3. Conference Committee

Conference Committee works on a compromise between the two chambers. The House rarely accepts the Senate’s version of its bill, so the House adopts a motion to officially object to the Senate’s changes.

Conference Committee members are appointed by the Speaker of the House and the President of the Senate. Each side votes as a unit, and the majority party in each chamber controls the vote. The Committee debates and tries to reach a compromise, then sends the compromise bill to each Chamber for floor votes. If defeated in either chamber, the bill dies. If passed, Congress sends the compromise bill to the President for signature.

4. Executive Branch

When he receives the bill, typically the President asks for advice from Cabinet Agencies that (a) have expertise on the issue, and (b) would be responsible for enforcing the provisions of the bill should it become law. If the President decides to sign the bill, it becomes law immediately, and the relevant agencies begin writing and adopting regulations and policies necessary to enforce the new law. If the President vetoes (doesn’t sign) the bill, he sends it back to Congress with the reasons why he didn’t sign.

Once back at the Capitol, Congress has two options. It can accept the President’s recommendations and send the bill back to the White House for signature. The bill becomes a law. Or Congress can override a veto with a 2/3 supermajority vote in both the House (290 votes) and the Senate (67 votes). The bill becomes a law. However, if Congress doesn’t accept the President’s recommendations or can’t get the necessary 2/3 votes, the bill dies.

Simultaneous 

5. Congressional Budget Office

The Congressional Budget Office is a nonpartisan agency in the Legislative Branch of the government. It evaluates the economic impact of proposed legislation.

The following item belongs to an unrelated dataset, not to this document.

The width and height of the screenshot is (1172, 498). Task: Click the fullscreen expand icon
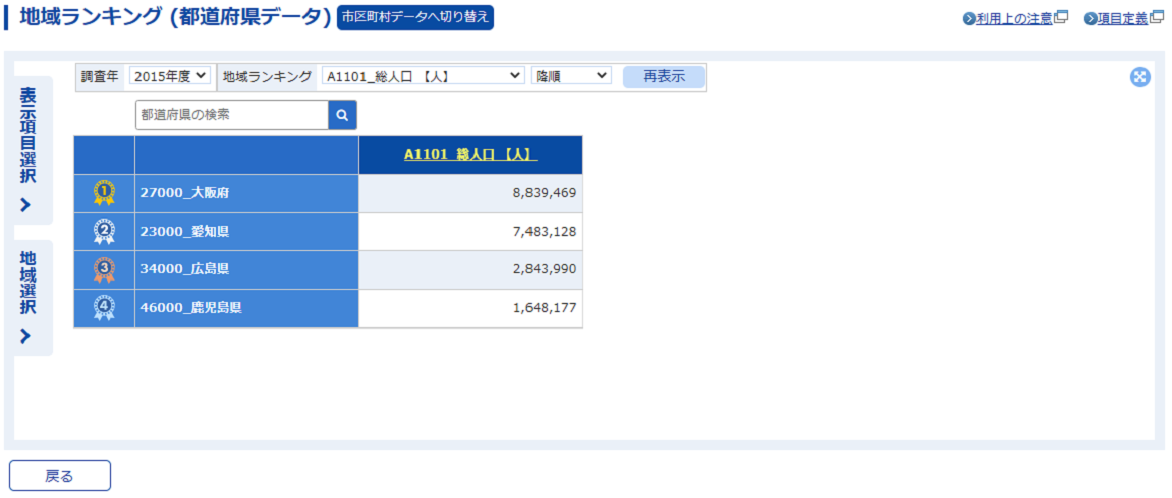pyautogui.click(x=1140, y=77)
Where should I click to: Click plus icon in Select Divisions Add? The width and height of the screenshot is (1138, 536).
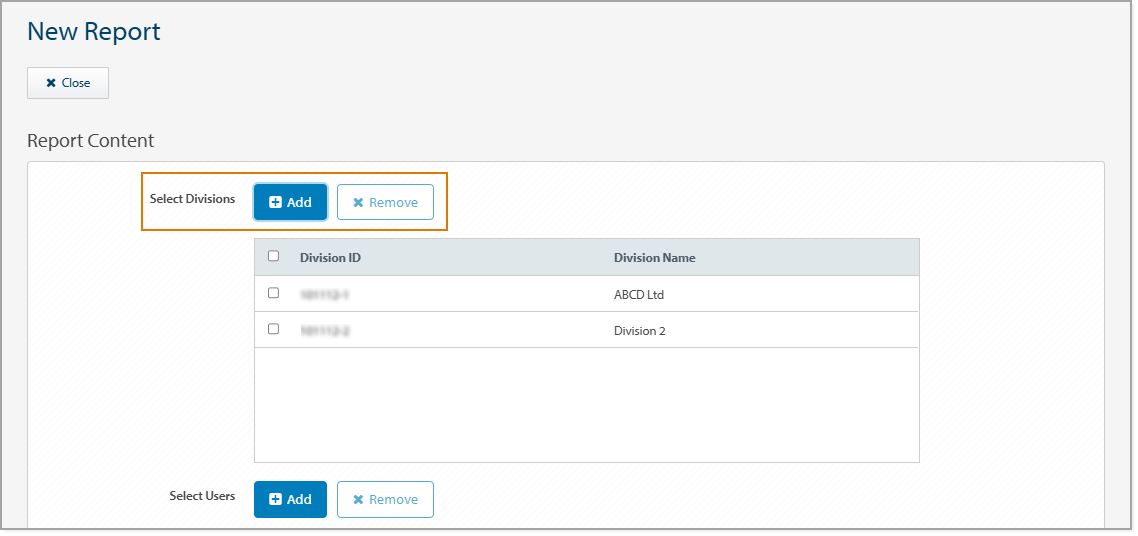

These are the guys and gals who figure out how many people will gain or lose health insurance coverage, how much increased or decreased coverage will impact the economy, and other things Members of Congress want to consider when debating new healthcare policy.

6. Lobbyists

Lobbyists and special interest groups are essentially the same thing. Lobbyists are usually hired to represent special interests. And before you bristle at the idea power and influence trading, consider that you are represented by special interest groups whether you are a member or not. There are special interest groups who lobby for women’s issues, specific industries (including yours), and people with chronic and autoimmune conditions, both individual conditions and the collective community.

Yes, there is a lot of money involved – lobbyists are highly paid advocates and expert fundraisers – but they are also an integral part of the process. Lawmakers need expertise from people who know the issues inside and out. There may be a few on Capitol Hill, but there are many more with diverse viewpoints outside of the government. For example, if my premiums are going up, a lawmaker will hear it and know it’s bad for some of his or her constituents, but not know the details of why the premium is going up or what to consider when constructing a viable solution.

Lobbyists can meet with anytime lawmakers before final floor votes. Often, they will meet several times with lawmakers to keep trying to persuade them to see their client’s point of view.

After

7. Judicial Branch

The courts only come into play if a situation arises where what should happen under the new law isn’t clear or contradicts existing law. A plaintiff makes a legal challenge in court to clarify the law, and the case makes its way from the lower courts to the higher courts. In these cases, it is up to the courts to decide if a particular action is legal and constitutional (The Supreme Court.)

If a case reaches the Supreme Court (they decide what cases they hear), all other state and federal courts have to decide their cases using the Supreme Court’s guidance. If the Supreme Court decides not to hear a case, the decision of the last court to rule stands.